Extracted records ::
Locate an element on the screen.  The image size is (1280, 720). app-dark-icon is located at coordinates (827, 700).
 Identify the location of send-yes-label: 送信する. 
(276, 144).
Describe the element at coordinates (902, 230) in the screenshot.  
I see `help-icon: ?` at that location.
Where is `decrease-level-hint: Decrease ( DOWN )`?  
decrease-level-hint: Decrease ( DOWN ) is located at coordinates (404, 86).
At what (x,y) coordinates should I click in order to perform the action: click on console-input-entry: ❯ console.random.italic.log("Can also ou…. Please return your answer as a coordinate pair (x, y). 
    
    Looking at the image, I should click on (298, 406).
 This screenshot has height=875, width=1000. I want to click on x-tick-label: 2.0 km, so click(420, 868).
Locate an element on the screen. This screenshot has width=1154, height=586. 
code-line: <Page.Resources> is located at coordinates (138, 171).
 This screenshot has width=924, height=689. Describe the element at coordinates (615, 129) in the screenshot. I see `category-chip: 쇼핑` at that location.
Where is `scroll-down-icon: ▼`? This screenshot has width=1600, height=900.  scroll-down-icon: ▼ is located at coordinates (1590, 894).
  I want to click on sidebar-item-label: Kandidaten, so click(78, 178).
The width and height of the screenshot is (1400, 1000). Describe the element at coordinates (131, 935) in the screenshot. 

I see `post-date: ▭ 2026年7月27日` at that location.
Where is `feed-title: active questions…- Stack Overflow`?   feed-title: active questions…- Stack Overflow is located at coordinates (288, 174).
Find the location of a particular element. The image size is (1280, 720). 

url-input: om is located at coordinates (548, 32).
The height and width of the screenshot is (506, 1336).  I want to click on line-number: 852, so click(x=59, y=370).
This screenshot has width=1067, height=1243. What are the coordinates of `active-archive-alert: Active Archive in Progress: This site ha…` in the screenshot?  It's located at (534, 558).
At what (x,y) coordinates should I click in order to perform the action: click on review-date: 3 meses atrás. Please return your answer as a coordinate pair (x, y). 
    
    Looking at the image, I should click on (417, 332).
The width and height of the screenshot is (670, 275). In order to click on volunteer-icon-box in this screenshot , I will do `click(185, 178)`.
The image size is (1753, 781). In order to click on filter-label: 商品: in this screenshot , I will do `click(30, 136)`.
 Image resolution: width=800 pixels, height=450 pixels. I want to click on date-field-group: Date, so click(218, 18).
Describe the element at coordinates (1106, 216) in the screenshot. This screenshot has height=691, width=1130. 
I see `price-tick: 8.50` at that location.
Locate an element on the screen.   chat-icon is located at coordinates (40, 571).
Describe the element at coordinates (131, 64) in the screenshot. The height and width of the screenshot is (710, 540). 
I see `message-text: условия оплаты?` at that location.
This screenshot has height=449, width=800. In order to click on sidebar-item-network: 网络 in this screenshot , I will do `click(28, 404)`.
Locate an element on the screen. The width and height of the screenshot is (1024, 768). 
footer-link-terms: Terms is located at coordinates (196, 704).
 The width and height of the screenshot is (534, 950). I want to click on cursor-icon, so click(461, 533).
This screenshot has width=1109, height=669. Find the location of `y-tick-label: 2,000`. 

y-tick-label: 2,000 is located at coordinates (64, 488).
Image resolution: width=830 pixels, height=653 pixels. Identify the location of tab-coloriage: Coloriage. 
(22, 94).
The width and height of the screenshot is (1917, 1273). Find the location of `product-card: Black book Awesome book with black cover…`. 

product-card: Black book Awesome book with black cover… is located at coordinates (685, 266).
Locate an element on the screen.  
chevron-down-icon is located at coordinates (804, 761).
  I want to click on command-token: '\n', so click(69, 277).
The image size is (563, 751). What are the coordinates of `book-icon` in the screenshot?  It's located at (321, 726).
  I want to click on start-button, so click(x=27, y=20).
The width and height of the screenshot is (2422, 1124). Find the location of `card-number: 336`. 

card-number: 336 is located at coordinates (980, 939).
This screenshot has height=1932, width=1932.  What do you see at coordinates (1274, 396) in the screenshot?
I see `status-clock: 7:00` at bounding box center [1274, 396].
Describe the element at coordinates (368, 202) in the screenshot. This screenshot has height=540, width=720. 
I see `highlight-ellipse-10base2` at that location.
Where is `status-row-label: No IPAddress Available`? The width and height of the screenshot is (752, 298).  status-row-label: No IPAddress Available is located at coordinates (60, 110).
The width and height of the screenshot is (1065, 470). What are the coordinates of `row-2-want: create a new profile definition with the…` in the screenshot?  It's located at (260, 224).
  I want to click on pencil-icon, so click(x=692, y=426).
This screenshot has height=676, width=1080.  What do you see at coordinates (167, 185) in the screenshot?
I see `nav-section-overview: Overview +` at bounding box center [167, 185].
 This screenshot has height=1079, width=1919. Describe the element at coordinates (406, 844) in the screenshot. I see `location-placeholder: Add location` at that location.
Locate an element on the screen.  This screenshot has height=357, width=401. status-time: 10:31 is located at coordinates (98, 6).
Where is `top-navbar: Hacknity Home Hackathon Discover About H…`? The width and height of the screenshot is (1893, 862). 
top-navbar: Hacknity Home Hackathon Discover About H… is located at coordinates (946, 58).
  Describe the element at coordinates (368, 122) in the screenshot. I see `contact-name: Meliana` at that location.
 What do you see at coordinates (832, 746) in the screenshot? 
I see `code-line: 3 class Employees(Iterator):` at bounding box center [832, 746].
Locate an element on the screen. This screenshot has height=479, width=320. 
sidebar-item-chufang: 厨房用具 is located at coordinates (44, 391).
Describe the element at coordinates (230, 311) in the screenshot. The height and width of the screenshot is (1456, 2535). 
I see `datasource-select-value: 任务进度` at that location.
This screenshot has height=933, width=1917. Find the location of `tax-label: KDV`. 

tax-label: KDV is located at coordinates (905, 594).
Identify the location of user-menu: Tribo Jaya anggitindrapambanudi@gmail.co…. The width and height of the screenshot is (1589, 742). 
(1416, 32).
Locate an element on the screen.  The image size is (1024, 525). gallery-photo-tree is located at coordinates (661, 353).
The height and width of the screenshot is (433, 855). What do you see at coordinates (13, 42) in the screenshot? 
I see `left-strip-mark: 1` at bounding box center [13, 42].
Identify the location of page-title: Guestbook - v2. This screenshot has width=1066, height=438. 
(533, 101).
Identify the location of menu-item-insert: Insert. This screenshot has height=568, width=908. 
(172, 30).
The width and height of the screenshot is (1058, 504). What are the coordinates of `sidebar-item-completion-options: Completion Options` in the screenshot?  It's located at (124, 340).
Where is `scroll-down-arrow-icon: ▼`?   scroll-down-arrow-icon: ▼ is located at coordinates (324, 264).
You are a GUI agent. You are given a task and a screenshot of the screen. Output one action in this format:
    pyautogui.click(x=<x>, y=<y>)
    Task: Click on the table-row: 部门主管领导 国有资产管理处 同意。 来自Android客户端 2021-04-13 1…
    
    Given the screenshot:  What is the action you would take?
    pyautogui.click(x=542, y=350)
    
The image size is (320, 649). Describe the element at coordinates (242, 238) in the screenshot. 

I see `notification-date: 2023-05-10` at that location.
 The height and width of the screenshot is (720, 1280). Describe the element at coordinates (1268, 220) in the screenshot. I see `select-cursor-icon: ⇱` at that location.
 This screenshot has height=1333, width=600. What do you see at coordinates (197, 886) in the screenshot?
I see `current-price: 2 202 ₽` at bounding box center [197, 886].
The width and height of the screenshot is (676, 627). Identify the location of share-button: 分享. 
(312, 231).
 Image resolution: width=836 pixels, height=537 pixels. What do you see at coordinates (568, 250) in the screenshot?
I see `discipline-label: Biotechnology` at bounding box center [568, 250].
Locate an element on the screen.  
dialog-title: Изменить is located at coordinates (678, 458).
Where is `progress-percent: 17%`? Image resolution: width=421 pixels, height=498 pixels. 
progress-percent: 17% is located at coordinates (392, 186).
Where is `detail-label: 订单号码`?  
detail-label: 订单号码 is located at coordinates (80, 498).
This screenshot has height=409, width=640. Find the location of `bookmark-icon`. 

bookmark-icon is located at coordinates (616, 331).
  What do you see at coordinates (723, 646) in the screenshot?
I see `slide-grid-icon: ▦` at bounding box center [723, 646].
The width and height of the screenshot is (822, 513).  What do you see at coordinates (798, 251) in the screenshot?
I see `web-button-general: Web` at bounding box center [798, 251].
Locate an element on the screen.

Required action :: Can you duplicate everything in the records from the line containing "Identify the location of menu-item-insert: Insert." down to the line containing "center [723, 646].", both of those lines included, without changing anything?

Solved exercise ::
Identify the location of menu-item-insert: Insert. This screenshot has height=568, width=908. 
(172, 30).
The width and height of the screenshot is (1058, 504). What are the coordinates of `sidebar-item-completion-options: Completion Options` in the screenshot?  It's located at (124, 340).
Where is `scroll-down-arrow-icon: ▼`?   scroll-down-arrow-icon: ▼ is located at coordinates (324, 264).
You are a GUI agent. You are given a task and a screenshot of the screen. Output one action in this format:
    pyautogui.click(x=<x>, y=<y>)
    Task: Click on the table-row: 部门主管领导 国有资产管理处 同意。 来自Android客户端 2021-04-13 1…
    
    Given the screenshot:  What is the action you would take?
    pyautogui.click(x=542, y=350)
    
The image size is (320, 649). Describe the element at coordinates (242, 238) in the screenshot. 

I see `notification-date: 2023-05-10` at that location.
 The height and width of the screenshot is (720, 1280). Describe the element at coordinates (1268, 220) in the screenshot. I see `select-cursor-icon: ⇱` at that location.
 This screenshot has height=1333, width=600. What do you see at coordinates (197, 886) in the screenshot?
I see `current-price: 2 202 ₽` at bounding box center [197, 886].
The width and height of the screenshot is (676, 627). Identify the location of share-button: 分享. 
(312, 231).
 Image resolution: width=836 pixels, height=537 pixels. What do you see at coordinates (568, 250) in the screenshot?
I see `discipline-label: Biotechnology` at bounding box center [568, 250].
Locate an element on the screen.  
dialog-title: Изменить is located at coordinates (678, 458).
Where is `progress-percent: 17%`? Image resolution: width=421 pixels, height=498 pixels. 
progress-percent: 17% is located at coordinates (392, 186).
Where is `detail-label: 订单号码`?  
detail-label: 订单号码 is located at coordinates (80, 498).
This screenshot has height=409, width=640. Find the location of `bookmark-icon`. 

bookmark-icon is located at coordinates (616, 331).
  What do you see at coordinates (723, 646) in the screenshot?
I see `slide-grid-icon: ▦` at bounding box center [723, 646].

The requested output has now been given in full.